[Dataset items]
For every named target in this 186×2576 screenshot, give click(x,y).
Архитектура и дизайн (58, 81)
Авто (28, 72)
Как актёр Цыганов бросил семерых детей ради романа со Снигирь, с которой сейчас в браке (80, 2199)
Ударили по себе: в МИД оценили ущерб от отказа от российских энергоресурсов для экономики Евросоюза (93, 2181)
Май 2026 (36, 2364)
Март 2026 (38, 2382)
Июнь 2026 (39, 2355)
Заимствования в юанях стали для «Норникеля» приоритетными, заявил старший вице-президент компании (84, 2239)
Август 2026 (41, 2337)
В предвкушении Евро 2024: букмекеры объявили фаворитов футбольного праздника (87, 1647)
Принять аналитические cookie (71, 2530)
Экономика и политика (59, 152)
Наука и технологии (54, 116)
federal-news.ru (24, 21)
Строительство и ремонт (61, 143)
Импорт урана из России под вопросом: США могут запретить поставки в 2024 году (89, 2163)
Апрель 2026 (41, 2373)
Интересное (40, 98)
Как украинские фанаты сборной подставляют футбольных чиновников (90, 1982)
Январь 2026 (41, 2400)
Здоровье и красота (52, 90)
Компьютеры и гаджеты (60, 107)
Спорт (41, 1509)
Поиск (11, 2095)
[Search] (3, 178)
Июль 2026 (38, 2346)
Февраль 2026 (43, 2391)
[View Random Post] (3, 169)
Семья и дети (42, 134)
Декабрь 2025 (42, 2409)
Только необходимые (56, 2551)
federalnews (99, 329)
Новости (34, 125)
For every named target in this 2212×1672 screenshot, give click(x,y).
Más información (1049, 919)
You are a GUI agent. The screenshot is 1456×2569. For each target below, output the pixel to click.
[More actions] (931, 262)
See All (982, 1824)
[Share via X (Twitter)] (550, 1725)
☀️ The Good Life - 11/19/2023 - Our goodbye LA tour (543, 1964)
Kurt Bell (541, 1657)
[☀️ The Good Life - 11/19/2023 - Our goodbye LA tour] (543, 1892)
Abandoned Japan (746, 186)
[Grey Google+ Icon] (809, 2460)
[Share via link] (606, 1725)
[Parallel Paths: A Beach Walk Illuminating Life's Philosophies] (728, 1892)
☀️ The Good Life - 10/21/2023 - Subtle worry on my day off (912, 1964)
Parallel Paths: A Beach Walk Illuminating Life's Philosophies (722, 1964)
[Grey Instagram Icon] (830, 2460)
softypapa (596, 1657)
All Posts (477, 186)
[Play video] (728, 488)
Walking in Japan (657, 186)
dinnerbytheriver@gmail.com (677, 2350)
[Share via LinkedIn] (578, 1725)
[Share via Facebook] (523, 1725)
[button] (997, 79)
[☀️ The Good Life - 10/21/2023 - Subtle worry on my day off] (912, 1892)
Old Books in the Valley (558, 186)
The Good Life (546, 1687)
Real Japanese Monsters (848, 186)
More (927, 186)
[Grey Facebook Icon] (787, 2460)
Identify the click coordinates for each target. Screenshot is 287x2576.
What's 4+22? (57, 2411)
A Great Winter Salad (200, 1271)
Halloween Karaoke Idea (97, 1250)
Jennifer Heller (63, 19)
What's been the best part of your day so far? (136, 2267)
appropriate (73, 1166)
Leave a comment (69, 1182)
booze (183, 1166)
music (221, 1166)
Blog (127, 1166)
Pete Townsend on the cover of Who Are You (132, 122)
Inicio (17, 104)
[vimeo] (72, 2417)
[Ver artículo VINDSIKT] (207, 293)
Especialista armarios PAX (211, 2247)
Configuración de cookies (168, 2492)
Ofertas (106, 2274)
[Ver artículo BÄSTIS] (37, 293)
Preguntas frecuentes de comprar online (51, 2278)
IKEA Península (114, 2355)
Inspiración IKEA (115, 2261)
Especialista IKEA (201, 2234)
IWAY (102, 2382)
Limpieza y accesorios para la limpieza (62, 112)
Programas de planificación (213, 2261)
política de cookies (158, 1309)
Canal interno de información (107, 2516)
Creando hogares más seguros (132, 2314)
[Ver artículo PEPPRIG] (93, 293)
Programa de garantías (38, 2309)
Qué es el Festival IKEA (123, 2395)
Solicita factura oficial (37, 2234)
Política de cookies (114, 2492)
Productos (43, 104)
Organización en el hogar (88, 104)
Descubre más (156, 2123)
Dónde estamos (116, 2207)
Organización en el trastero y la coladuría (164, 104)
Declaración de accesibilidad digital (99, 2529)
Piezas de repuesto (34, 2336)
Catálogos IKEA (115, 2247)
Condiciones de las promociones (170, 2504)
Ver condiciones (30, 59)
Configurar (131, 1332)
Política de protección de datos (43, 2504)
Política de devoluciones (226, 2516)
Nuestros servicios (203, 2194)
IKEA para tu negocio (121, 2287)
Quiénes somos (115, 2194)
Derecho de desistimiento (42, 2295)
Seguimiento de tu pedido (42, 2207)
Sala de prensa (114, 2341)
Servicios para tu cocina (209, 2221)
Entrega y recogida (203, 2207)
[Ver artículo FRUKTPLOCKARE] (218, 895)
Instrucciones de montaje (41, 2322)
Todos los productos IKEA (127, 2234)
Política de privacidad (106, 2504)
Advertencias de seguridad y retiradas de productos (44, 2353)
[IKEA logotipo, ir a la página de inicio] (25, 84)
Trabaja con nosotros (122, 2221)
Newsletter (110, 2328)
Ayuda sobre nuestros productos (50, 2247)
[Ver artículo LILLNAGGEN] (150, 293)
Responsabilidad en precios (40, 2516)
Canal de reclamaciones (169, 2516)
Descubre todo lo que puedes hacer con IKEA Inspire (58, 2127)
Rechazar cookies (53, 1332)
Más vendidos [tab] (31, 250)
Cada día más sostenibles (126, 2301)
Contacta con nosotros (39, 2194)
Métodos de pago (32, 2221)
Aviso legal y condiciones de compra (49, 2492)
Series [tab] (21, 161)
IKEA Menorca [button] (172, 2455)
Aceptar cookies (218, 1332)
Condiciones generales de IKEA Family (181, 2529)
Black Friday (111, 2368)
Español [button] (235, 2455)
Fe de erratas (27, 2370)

### WORK TASK:
Search the records for the word "target" and return every line that holds it.

### COMPLETED TASK:
For every named target in this 186×2576 screenshot, give click(x,y).
For every named target in this 2212×1672 screenshot, give click(x,y).
You are a GUI agent. The screenshot is 1456×2569. For each target below, output the pixel to click.
Identify the click coordinates for each target. Screenshot is 287x2576.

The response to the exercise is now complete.